Outro dado que chama atenção é o desempenho da Região Metropolitana de Maceió. Entre todas as regiões metropolitanas pesquisadas pelo IBGE, a capital alagoana apresentou a maior taxa de analfabetismo do Brasil, com 7,4% da população de 15 anos ou mais sem saber ler ou escrever.
Apesar dos números negativos, a pesquisa aponta avanços graduais na escolaridade da população. O número médio de anos de estudo dos alagoanos com 15 anos ou mais passou de 7,6 anos, em 2016, para 9,1 anos em 2025. Mesmo assim, o estado continua abaixo da média nacional, que alcançou 10,4 anos de estudo.
Os indicadores também mostram que as novas gerações apresentam desempenho melhor. Entre as crianças de 4 e 5 anos, a taxa de escolarização chegou a 95,8%, acima da média brasileira. Na faixa entre 6 e 14 anos, a frequência escolar atingiu 99,4%, praticamente universalizada.

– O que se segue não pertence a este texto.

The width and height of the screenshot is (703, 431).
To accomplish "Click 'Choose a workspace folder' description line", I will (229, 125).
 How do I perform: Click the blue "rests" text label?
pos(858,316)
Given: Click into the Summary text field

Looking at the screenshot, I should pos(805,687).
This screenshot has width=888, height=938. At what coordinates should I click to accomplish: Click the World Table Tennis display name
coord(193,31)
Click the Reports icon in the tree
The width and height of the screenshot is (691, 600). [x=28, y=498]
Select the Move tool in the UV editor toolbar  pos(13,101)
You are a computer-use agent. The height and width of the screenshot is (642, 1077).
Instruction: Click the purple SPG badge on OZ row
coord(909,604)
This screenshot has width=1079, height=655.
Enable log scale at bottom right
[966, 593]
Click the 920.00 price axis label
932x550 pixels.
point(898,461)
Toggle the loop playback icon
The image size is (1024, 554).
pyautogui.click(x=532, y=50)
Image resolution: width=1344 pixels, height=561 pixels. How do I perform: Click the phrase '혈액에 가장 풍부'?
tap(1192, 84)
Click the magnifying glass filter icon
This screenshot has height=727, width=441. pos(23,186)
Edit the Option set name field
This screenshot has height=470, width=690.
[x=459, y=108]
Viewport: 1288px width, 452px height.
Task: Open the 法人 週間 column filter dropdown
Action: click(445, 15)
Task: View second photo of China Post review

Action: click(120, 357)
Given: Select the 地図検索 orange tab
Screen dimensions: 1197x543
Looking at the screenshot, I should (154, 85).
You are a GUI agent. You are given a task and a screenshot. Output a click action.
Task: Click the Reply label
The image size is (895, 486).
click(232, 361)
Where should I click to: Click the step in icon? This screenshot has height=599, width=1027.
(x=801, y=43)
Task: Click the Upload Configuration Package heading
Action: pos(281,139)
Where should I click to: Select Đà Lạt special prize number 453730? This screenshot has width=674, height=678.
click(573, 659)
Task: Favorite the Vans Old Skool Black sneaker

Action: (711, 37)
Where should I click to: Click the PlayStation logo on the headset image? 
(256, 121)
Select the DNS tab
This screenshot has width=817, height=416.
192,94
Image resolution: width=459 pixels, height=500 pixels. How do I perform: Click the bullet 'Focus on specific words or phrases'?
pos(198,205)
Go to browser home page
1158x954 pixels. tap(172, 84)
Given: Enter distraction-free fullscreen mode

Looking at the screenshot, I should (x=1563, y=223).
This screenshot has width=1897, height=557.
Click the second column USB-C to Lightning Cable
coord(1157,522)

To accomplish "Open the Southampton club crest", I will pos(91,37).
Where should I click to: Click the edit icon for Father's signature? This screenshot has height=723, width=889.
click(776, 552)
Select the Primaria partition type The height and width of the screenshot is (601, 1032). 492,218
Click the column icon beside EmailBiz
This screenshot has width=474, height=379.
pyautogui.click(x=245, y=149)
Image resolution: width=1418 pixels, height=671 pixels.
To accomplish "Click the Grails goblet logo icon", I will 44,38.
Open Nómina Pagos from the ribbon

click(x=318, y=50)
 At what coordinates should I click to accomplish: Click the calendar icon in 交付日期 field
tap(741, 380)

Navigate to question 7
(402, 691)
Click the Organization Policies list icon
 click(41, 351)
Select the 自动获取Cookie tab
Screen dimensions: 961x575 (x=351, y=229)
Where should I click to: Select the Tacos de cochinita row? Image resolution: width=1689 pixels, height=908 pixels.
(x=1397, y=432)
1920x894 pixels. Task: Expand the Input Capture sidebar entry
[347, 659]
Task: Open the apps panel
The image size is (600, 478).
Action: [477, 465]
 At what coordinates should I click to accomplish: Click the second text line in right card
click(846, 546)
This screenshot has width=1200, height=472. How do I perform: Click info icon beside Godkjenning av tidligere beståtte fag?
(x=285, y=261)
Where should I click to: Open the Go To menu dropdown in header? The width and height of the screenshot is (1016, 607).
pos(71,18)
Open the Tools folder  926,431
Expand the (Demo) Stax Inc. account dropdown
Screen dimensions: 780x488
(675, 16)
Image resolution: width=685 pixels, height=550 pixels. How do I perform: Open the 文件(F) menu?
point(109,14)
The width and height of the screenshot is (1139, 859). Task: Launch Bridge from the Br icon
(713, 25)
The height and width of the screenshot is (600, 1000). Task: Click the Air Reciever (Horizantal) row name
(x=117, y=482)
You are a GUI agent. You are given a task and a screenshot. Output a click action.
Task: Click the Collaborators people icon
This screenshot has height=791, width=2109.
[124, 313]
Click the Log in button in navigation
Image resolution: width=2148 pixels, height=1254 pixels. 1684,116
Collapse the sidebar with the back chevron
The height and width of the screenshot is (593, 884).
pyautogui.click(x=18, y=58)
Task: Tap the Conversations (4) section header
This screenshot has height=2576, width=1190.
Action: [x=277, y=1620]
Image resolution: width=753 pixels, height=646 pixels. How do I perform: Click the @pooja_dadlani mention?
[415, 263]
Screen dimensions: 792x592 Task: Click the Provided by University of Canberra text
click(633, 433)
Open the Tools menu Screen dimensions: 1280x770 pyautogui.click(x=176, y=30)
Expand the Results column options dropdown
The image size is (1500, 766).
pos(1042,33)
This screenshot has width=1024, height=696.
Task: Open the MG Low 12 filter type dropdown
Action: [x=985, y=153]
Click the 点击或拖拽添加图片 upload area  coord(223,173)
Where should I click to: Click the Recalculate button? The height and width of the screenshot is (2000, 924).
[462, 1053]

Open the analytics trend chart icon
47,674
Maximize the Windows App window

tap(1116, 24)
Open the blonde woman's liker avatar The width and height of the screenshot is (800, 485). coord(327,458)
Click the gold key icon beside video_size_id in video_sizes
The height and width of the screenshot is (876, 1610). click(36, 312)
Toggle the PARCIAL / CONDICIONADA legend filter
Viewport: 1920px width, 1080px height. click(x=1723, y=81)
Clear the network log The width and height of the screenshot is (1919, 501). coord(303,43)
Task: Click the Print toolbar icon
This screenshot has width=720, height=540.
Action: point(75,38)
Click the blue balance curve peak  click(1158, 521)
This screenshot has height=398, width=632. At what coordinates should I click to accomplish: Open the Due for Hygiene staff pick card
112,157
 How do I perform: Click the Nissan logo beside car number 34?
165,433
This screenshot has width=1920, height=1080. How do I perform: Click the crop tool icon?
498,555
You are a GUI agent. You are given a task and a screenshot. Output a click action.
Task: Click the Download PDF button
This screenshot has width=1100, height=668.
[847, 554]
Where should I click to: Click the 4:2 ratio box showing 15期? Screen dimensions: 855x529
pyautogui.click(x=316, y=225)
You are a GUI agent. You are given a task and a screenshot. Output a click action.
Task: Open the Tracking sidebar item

No entanto, a permanência dos jovens nos estudos ainda é um dos principais gargalos. Apenas 75,3% dos adolescentes entre 15 e 17 anos frequentavam o ensino médio na idade adequada, percentual inferior à média nacional. O acesso ao ensino superior também segue limitado. Entre os jovens de 18 a 24 anos, apenas 19,4% estavam matriculados em cursos superiores, contra 28,8% na média do país.
Para o chefe da Seção de Disseminação de Informações do IBGE em Alagoas, Neison Freire, os números refletem uma herança histórica de baixa escolaridade entre as gerações mais antigas, embora os indicadores mostrem avanços significativos entre crianças e adolescentes.
Os dados reforçam que, apesar dos progressos registrados nos últimos anos, Alagoas ainda enfrenta um dos maiores desafios educacionais do Brasil, especialmente no combate ao analfabetismo e na ampliação do acesso dos jovens ao ensino superior.